In silenzio per tre anni, Antonio Di Pietro torna a parlare. Non a caso, perché la sua nuova vita è quella di contadino. Quindi, l’ex magistrato di Mani pulite ed ex ministro, entra nel merito della protesta degli agricoltori scoppiata in Europa. «Ora faccio l’agricoltore e voglio dire che gli agricoltori che protestano hanno ragione», dichiara infatti al Fatto Quotidiano. «Non si possono imporre regole uguali per tutti, in tutta Europa, per i piccoli e per i grandi». Di Pietro sa di essere fortunato, avendo una buona pensione e quindi la possibilità di fare il coltivatore per passione. «Io ho i campi e il trattore che mi ha lasciato mio padre. Ma chi è meno fortunato di me come fa?».

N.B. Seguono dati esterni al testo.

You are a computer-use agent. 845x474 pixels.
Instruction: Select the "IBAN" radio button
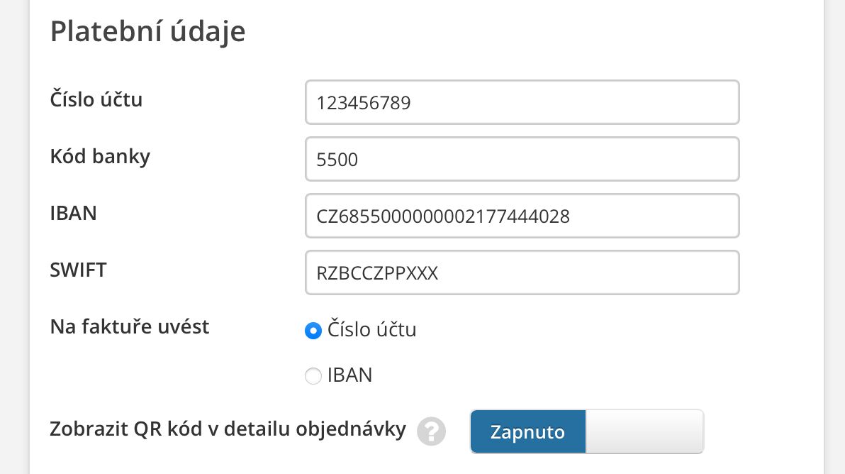click(x=313, y=376)
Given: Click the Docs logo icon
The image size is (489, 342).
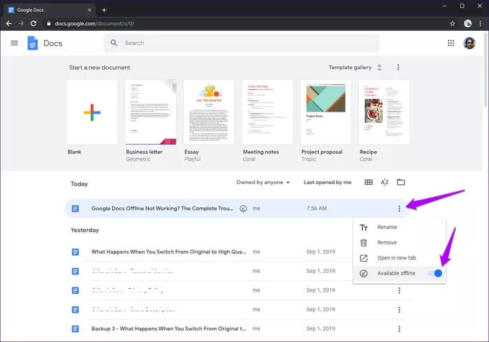Looking at the screenshot, I should (x=33, y=43).
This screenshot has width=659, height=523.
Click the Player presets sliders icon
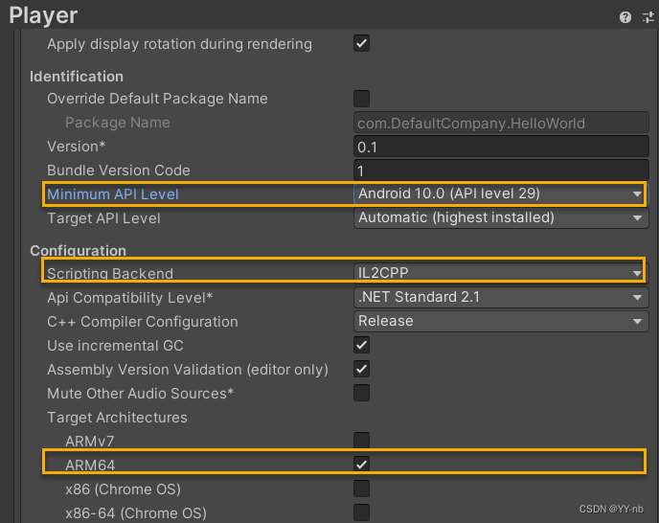[648, 17]
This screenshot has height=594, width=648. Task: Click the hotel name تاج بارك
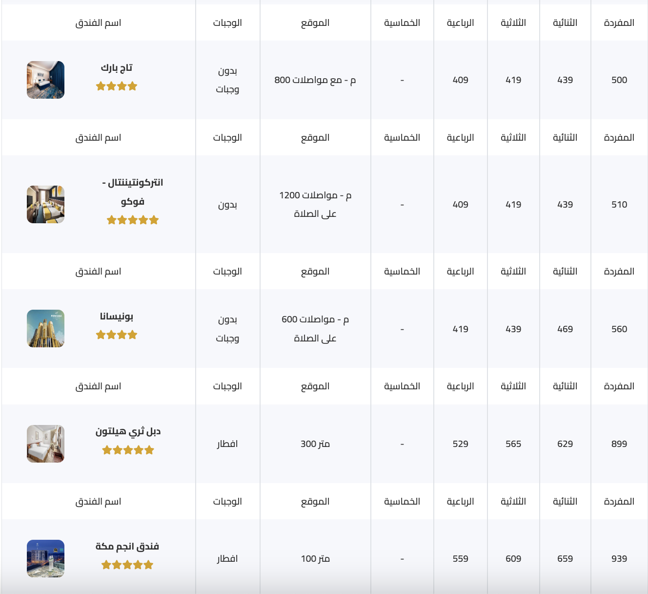[x=117, y=68]
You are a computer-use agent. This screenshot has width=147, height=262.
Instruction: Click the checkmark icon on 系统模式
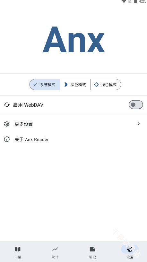coord(35,85)
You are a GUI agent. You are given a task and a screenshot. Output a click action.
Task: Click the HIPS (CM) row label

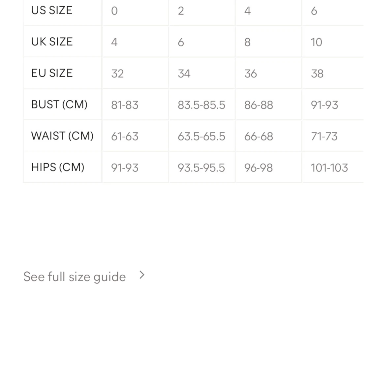(x=58, y=167)
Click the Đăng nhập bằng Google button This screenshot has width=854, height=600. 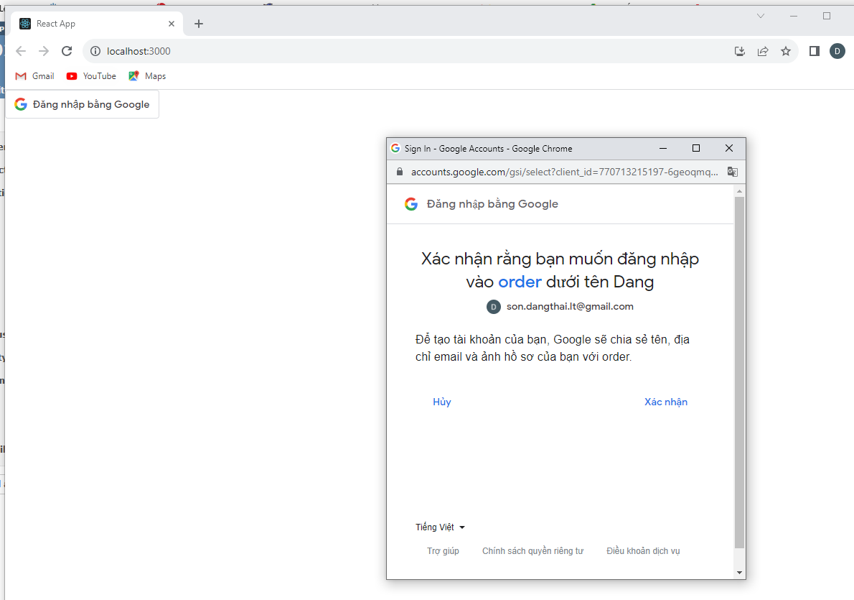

Quindi, per l’ex magistrato i “colleghi” agricoltori hanno ragione a protestare. «Per i piccoli coltivatori è impossibile fare la rotazione nelle colture, tenere i terreni fermi, rispondere alla concorrenza di chi fa coltivazione intensiva e agli attacchi di chi invade i nostri mercati. Come fai, se sei piccolo, ad ammortizzare il costo delle attrezzature ormai necessarie oggi?». Per Antonio Di Pietro c’è troppa differenza tra il prezzo pagato ai produttori e quello di vendita ai consumatori. «Le regole non possono essere uguali per tutti, sennò i piccoli sono strangolati. E l’Europa deve imporre limiti a chi invade i nostri mercati».
DALLA PROTESTA DEI TRATTORI A MANI PULITE
Antonio Di Pietro ritrova la parola per parlare di agricoltura, ma di giustizia si è rifiutato di parlare finora. «Sono rimasto in silenzio perché vedevo in giro troppi tuttologi. Le stesse persone che parlano dappertutto di ogni cosa. Anche di ciò che non conoscono. La giustizia, poi: io ora ho 74 anni, ho cambiato più volte vita nella mia vita, si era chiuso un ciclo e sono tornato alle origini. Ora voglio fare il contadino», spiega al Fatto Quotidiano. Ma l’ex pm di Mani pulite ha riflettuto molto in questi anni. «Ora guardo la giustizia con occhi diversi. (..) Mi amareggia da morire sentire come viene ormai raccontata Mani pulite».
Per Di Pietro è stata stravolta la storia: «Hanno fatto vincere il revisionismo storico. I colpevoli siamo noi che abbiamo fatto Mani pulite, mentre intanto dedicano strade a Bettino Craxi, “statista”, “esule”: ma quale statista? Latitante, condannato. E Silvio Berlusconi? Esaltato come un grande politico. Ma chi compie crimini è un criminale, e Berlusconi è un criminale». Inoltre, ogni occasione ora è buona per attaccare Mani pulite, ad esempio si ripete la tesi che fu un’operazione politica. «Dicono anche che Mani pulite l’hanno voluta gli americani… Ma fatemi il piacere! Rubavano e confessavano di aver rubato. Noi abbiamo solo fatto il nostro lavoro. Erano delinquenti e li abbiamo scoperti. Ma niente da fare: se oggi un magistrato non fa il suo dovere, si finisce per prendersela con noi. La colpa di tutto è sempre Mani pulite».
“ERO ARRIVATO AD UN PASSO DALLA CUPOLA DEL SISTEMA”
Antonio Di Pietro ha scoperto i rapporti tra politica e affari, ma ad un certo punto è successo qualcosa ed è stato fermato. «È successo quando ho toccato il rapporto mafia-affari. Quando ho interrogato l’imprenditore siciliano Giuseppe Li Pera, che mediava i contatti tra le grandi imprese del Nord e i mafiosi di Cosa nostra». L’ex pm si stava preparando ad arrestare Filippo Salamone, che era al centro del sistema degli appalti. «Io credo che sia stato sottovalutato il rapporto mafia-appalti del Ros-Carabinieri di Mario Mori. Non credo invece che la trattativa Stato-mafia, che c’è stata, sia stata fatta per favorire la Cosa nostra». Di Pietro al Fatto Quotidiano rivendica di essere «arrivato a un passo dalla Cupola del sistema».
A quel punto si è scatenato l’inferno. «Sono stato dossierato, infangato. Ho saputo che il capo della Polizia, Vincenzo Parisi, portava a Craxi i tabulati di tutte le mie telefonate. Poteva finire in due maniere: o una bomba, o la delegittimazione. Mi è andata bene, per me hanno scelto la delegittimazione». L’ex magistrato ritiene di non avere nulla di cui pentirsi. Riguardo l’abolizione dell’abuso di ufficio, Di Pietro non è contrario, ma preoccupato dal motivo per cui il governo Meloni la vuole: «Pretendono un pm non autonomo, ma dipendente dal governo».